TESTO CITATO —

%%

Nulla ha spaventato il palermitano. Non la discesa tecnica ma comunque assai veloce, su cui ha mantenuto intatto il margine sugli inseguitori (che intanto inglobavano Rubiano); né quegli 8 km di pianura che avrebbero potuto stroncare anche il migliore dei passisti, se dietro ci fosse stato un gruppo organizzato. Ma - ed è qui che risiede invece il capolavoro tattico - Visconti sapeva che un plotone ridotto ai minimi termini come quello che era uscito dalla salita di Crosara tutto poteva essere meno che organizzato. Pochi gregari a supportare quei velocisti rimasti, e troppi uomini che invece potevano avere in animo una soluzione personale: ciò avrebbe dato vita a un'andatura a strappi da parte degli inseguitori, tra scatti e controscatti, e questo Giovanni lo sapeva, e il saperlo gli ha dato la tranquillità necessaria per gestirsi negli ultimi chilometri, fatti sì a tutta, ma senza fuorigiri che prosciugassero la lepre di ogni sua energia prima che si giungesse al rettilineo finale.

Gli scatti, nel gruppo, ci sono stati eccome: Kelderman, Sánchez, Agnoli, Felline, Azanza, Pellizotti, Gesink, Boem, addirittura Scarponi, in tanti si sono avvicendati nel tentativo via via più velleitario di portare via un gruppetto, o di instaurare un testa a testa con Visconti, il cui margine stava scendendo sì verso i 20", ma molto lentamente. Ai 3 km era ormai chiaro che nessuno avrebbe raggiunto l'uomo solo al comando. Il quale è andato a vivere in pieno il proprio trionfo, stavolta senza l'emozione che poteva offuscarne i pensieri sul Galibier, ma con la piena consapevolezza di essersi riconquistato un posto tra i corridori in grado di far la differenza. La speranza per lui è che questo stato di grazia non si esaurisca col Giro (o - perché no - con un nuovo titolo tricolore), ma prosegua, permettendo al corridore di giocarsi le proprie chance anche in gare di livello internazionale, nelle classiche insomma: quelle per cui in teoria Visconti doveva essere tagliato, ma che fino ad ora l'hanno sempre respinto.

%%

CONSEGNA — Traduci in inglese questa frase del testo sulla vittoria di Visconti: "Ai 3 km era ormai chiaro che nessuno avrebbe raggiunto l'uomo solo al comando."

MATERIALE —
%%

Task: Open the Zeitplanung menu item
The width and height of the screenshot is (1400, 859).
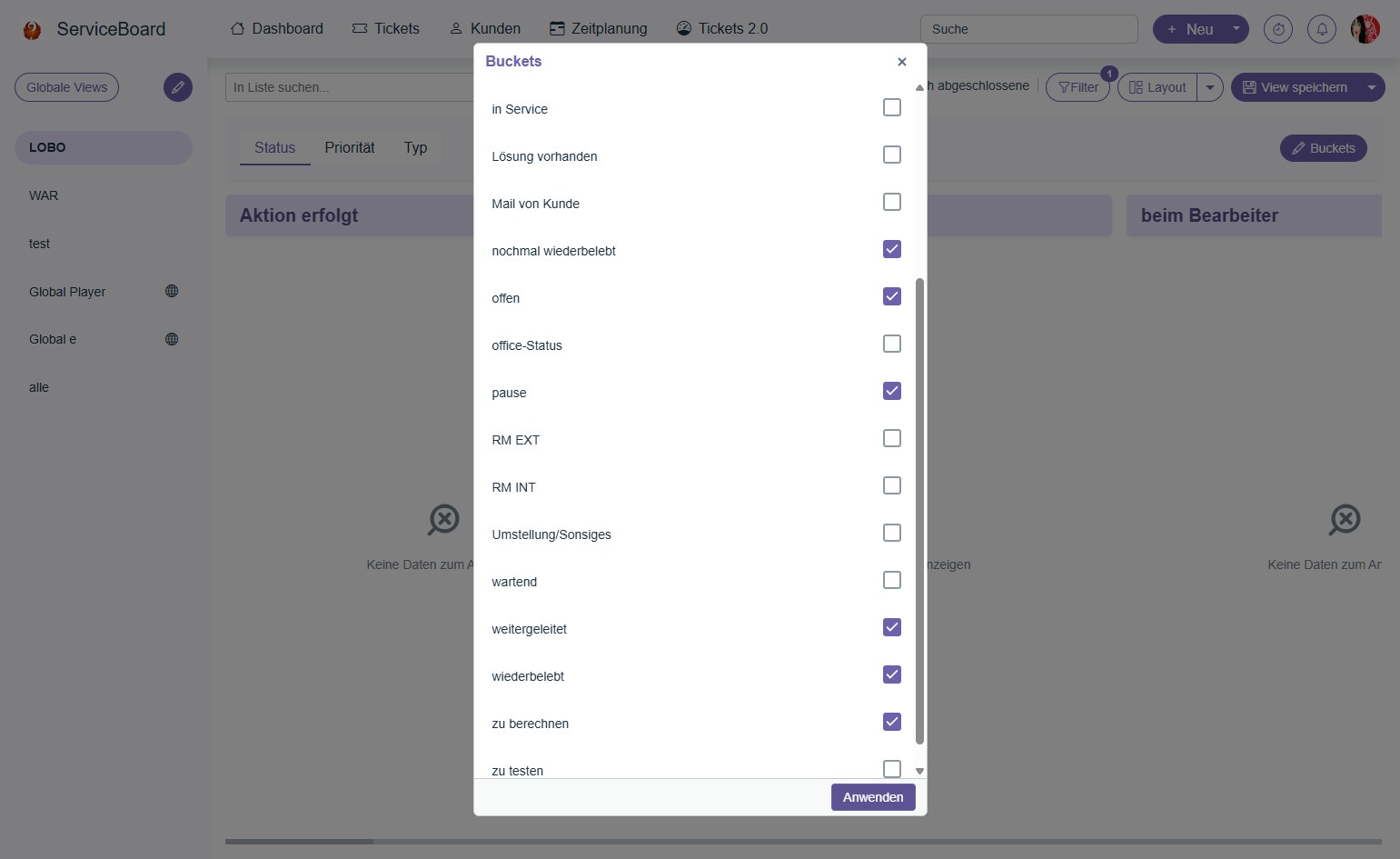Action: pos(599,29)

%%

RISULTATO — At the 3 km mark it was by then clear that no one would catch the lone leader.